::: Source :::
I preached this sermon on Sunday, July 12th, 2015, at Beverly Presbyterian Church in Brooklyn, NY. The Scripture readings for the morning were Psalm 85 and Ephesians 1:3-14.
Brothers and Sisters in Christ, I want to thank you for inviting me to worship with you this morning. You see, I love worship. Y’all, I really love worship. I love the gathering of the people from north and south, from east and west, to meet at the table of our Lord.
To tell the story of God, which is also our story. To sing praise; to lift our hearts and voices in prayer for the healing and reconciliation of the world; to share the bread of heaven and the cup of salvation with one another; to remember God’s promises to us in the flowing waters of our baptism.
And though there is never a moment when we are not Christians, there is something particularly special to me about our public worship on Sunday mornings. I sometimes say that it’s real hard to be a Christian all by yourself. I say that mostly to folks who have stopped coming to church, for one reason or another.
We are meant to be Christians together, I say. It is when we do our best work, and it is when we are at our best, too. Oh, OK, I sometimes don’t mention that the church is the place where we can be at our worst, too. No truth in my advertising, I guess…
Church can be messy, for sure. And the meetings are long. And there are arguments, and hurtful things get said and done. I mean, we aren’t God, even though we sometimes wear our righteousness on our sleeve and pretend to be… We are sinners, all, and in just as in need of God’s salvation work as anybody else. But church is also the place where we try to handout forgiveness and grace and mercy and compassion as if we had an everlasting supply (which we do!).
On Sunday mornings, like this one, I like to imagine that the walls of the church expand outward, or draw upward, like the arms of someone you love reaching out for a hug after a long absence. It is our time to be embraced, in celebration and in sorrow, in pain and in consolation. It is our time to hold one another to account for the ways in which we have advanced the cause of the Gospel, or not… It is our time to rage against the ways in which violence and hatred still ravage our communities. It is our time to contemplate the promises of God. Like the promises of the Psalm we heard this morning…
Steadfast love and faithfulness will meet;
righteousness and peace will kiss each other.
Faithfulness will spring up from the ground,
and righteousness will look down from the sky.
The Lord will give what is good,
and our land will yield its increase.
::: Provided information :::
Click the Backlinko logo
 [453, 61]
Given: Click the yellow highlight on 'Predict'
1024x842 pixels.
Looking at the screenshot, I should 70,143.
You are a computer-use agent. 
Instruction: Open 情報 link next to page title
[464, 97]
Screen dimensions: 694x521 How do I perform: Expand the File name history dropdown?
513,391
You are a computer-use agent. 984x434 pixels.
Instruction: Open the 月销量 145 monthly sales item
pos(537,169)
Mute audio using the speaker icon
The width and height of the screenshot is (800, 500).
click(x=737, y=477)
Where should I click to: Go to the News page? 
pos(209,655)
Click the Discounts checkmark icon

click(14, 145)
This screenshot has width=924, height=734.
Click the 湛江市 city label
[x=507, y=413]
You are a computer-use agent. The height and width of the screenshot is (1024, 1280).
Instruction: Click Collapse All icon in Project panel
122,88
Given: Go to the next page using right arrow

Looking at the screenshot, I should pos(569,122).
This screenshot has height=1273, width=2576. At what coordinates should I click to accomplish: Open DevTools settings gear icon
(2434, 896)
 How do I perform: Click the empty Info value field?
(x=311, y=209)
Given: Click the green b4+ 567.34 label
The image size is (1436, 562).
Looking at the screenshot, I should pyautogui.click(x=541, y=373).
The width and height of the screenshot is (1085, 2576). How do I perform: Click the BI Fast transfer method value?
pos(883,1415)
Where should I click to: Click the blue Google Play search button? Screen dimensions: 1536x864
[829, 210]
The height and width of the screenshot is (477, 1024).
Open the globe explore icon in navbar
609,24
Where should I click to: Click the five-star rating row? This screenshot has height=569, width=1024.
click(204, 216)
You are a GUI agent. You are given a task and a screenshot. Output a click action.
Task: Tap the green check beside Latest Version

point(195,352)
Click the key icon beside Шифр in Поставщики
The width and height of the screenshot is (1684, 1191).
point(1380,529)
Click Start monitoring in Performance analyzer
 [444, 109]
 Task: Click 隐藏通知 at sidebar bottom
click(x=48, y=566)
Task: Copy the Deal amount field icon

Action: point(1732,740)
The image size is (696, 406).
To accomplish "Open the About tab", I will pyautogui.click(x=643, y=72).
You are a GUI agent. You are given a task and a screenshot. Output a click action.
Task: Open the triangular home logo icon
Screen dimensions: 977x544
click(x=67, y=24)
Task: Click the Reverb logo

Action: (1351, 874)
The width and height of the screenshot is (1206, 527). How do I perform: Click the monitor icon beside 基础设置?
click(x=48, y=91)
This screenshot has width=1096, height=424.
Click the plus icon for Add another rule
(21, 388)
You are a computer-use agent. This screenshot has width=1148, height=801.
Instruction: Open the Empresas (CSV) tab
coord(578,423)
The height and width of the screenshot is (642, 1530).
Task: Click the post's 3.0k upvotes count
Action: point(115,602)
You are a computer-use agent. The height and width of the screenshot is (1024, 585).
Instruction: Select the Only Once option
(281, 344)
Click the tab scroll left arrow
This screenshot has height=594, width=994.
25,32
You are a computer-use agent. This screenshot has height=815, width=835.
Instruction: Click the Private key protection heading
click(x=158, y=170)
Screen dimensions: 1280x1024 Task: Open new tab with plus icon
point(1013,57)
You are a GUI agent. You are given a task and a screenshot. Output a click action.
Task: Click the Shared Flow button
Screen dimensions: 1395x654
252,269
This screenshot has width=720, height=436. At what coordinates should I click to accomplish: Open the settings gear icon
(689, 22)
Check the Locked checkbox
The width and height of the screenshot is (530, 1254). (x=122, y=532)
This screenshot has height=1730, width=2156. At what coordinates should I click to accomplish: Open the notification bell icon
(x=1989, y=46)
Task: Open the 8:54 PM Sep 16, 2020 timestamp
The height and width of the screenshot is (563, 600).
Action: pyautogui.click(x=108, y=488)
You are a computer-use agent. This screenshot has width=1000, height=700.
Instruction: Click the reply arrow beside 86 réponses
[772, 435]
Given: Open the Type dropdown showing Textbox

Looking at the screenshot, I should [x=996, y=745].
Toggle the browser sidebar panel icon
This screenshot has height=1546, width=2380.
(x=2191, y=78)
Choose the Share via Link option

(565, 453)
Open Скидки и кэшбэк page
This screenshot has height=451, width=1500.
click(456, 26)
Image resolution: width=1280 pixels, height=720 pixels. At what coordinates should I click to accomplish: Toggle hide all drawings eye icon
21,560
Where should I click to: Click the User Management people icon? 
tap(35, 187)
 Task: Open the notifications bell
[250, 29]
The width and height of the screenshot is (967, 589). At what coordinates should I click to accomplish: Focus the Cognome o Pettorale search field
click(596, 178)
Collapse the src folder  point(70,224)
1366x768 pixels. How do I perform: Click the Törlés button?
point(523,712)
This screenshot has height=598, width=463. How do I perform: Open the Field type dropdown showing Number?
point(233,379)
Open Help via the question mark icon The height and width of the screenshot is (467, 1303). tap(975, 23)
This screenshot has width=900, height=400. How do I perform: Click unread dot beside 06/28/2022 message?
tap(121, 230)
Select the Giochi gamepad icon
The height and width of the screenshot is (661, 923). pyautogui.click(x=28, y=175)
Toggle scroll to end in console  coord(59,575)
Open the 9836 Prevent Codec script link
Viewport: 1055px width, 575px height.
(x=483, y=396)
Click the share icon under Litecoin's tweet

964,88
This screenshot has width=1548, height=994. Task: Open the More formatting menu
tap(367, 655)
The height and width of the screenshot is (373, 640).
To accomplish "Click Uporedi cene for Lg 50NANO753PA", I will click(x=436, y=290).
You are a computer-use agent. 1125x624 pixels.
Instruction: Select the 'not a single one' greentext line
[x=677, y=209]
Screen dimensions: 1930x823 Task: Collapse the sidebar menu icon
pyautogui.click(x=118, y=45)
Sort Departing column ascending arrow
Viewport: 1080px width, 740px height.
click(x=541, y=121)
:::
§ **Problem details**
Pick up the sermon on Sunday worship after the final quoted Psalm line and carry it forward in the preacher's own voice.

§ **Expected answer**
Righteousness will go before him,
and will make a path for his steps.
What a prayer! With what confidence and assurance the Psalmist prays, as if there is a red phone on the writing desk with a dedicated line going straight to God. ‘Ok, God, I’m gonna use the simple future tense for this one, so I’m counting on you to come through for us. I’m not gonna hedge.’
It just doesn’t have the same impact if it reads like this:
Steadfast love and faithfulness might meet…
Righteousness and peace will probably kiss each other…
Faithfulness is likely to spring up from the ground…
The Lord may decide to give what is good…’
The Psalmist writes with certainty; these things WILL happen. It is a forgone conclusion that love and faithfulness will greet one another, that righteousness will give peace a kiss on the cheek. God is absolutely, definitely going to give what is good. The Psalmist knows this is true because it’s happened before. At some distant point in the past landscape of the community’s shared life, God had restored their fortunes, forgiven their iniquities, and pardoned their sins.
But at the present moment, things have gone sour again, and the people cry out in a communal prayer for help…
Restore us again, O God of our salvation,
and put away your indignation toward us.
Will you be angry with us forever?
Will you prolong your anger to all generations?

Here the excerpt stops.